- Text excerpt -
:::::

The Archdiocese of Nagasaki, the cradle of Japanese Catholicism and its martyrs, has a new archbishop, Peter Michiaki Nakamura. The 59-year-old has served as auxiliary bishop of the archdiocese and will take over in February. He replaces Archbishop Joseph Mitsuaki Takami, 75, who has led the diocese for two decades. Archbishop Takami is a survivor of the bombing of Nagasaki, his hometown, on 9 August 1945. He was in his mother’s womb when the bomb detonated over the city, claiming up to 80,000 lives.

Bishop Matthew Kukah of Sokoto, Nigeria, has lamented poor security under President Muhammadu Buhari's administration. He spoke to journalists about “the rising insecurity and killings in the country” and “the allocation of positions with favouritism and nepotism.” Days earlier Fr Luke Mewhenu Adeleke, 38, a priest of the Diocese of Abeokuta, Ogun State, was shot dead in his car while returning home after celebrating Mass on Christmas Eve.  

The head of the Austrian Bishops’ Conference, Archbishop Franz Lackner, has condemned a new law, in force from 1 January, making the country Europe’s sixth after the Netherlands, Luxembourg, Belgium, Switzerland and Spain, to allow euthanasia. 

Human rights groups in Russia have criticised the country’s Churches for failing to react to the late December outlawing of the Memorial organisation, which worked for 30 years to uncover and document communist-era abuses and atrocities. The Supreme Court ordered Memorial to be disbanded for failing to label its publications as “foreign agent” material, although critics said it had fallen victim to political repression.

:::::

- Input data -
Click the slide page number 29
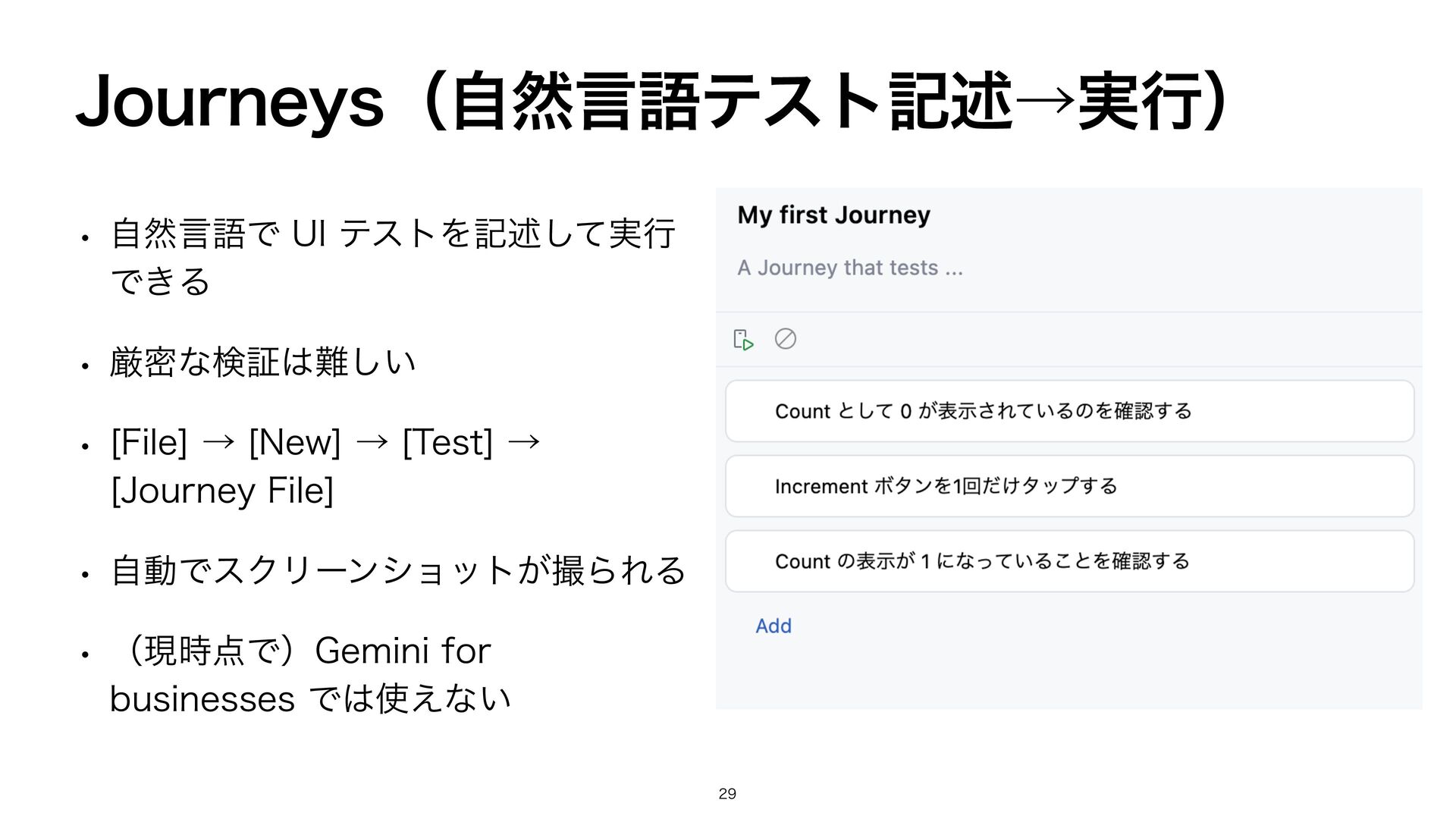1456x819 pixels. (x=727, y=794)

:::::

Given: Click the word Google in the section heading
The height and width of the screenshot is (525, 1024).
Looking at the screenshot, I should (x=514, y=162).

:::::

- Tasks to carry out -
• A. In the church news excerpt, name every country listed as having allowed euthanasia before Austria.
• B. According to the church news excerpt, when will Peter Michiaki Nakamura take over as archbishop of Nagasaki?
• C. Write the next part of the church news excerpt, picking up after its final sentence.
The listing plays no part in this work.

- Answers below -
• A. The Netherlands, Luxembourg, Belgium, Switzerland, Spain

• B. In February.

• C.
Pope John Paul I will be beatified on 4 September 2022 in a celebration presided over by Pope Francis in the Vatican. In October, Francis signed a decree recognising a miracle attributed to the intercession of John Paul I (Albino Luciani), clearing the way for his beatification.

Bishop Georg Bätzing, president of the German bishops’ conference, welcomed the decision of the Federal Constitutional Court ordering the parliament to immediately establish rules to protect people with disabilities from losing out in triage decisions made during the coronavirus pandemic. The KNA news agency reported Bishop Bätzing saying it was an important signal for the protection of people with disabilities from discrimination. Triage refers to deciding which patients are to be treated first if medical assistance cannot be provided to everyone.

Russia's Orthodox church has deepened a rift in world Orthodoxy by setting up two dioceses in Africa, in retaliation for the recognition of a new independent Orthodox church in Ukraine by the Patriarchate of Alexandria, which holds ecclesiastical jurisdiction over the continent.

"Due to Patriarch Theodore of Alexandria's lapse into schism, part of the clergy of the Alexandrian Patriarchate, declaring their disagreement, asked Patriarch Kirill to be accepted into the bosom of the Russian Orthodox church", the Moscow-based Holy Synod said in a statement. "It was therefore resolved to accept 102 clerics of the Patriarchate of Alexandria from eight African countries in accordance with the petitions submitted, and to form this Patriarchal Exarchate of Africa".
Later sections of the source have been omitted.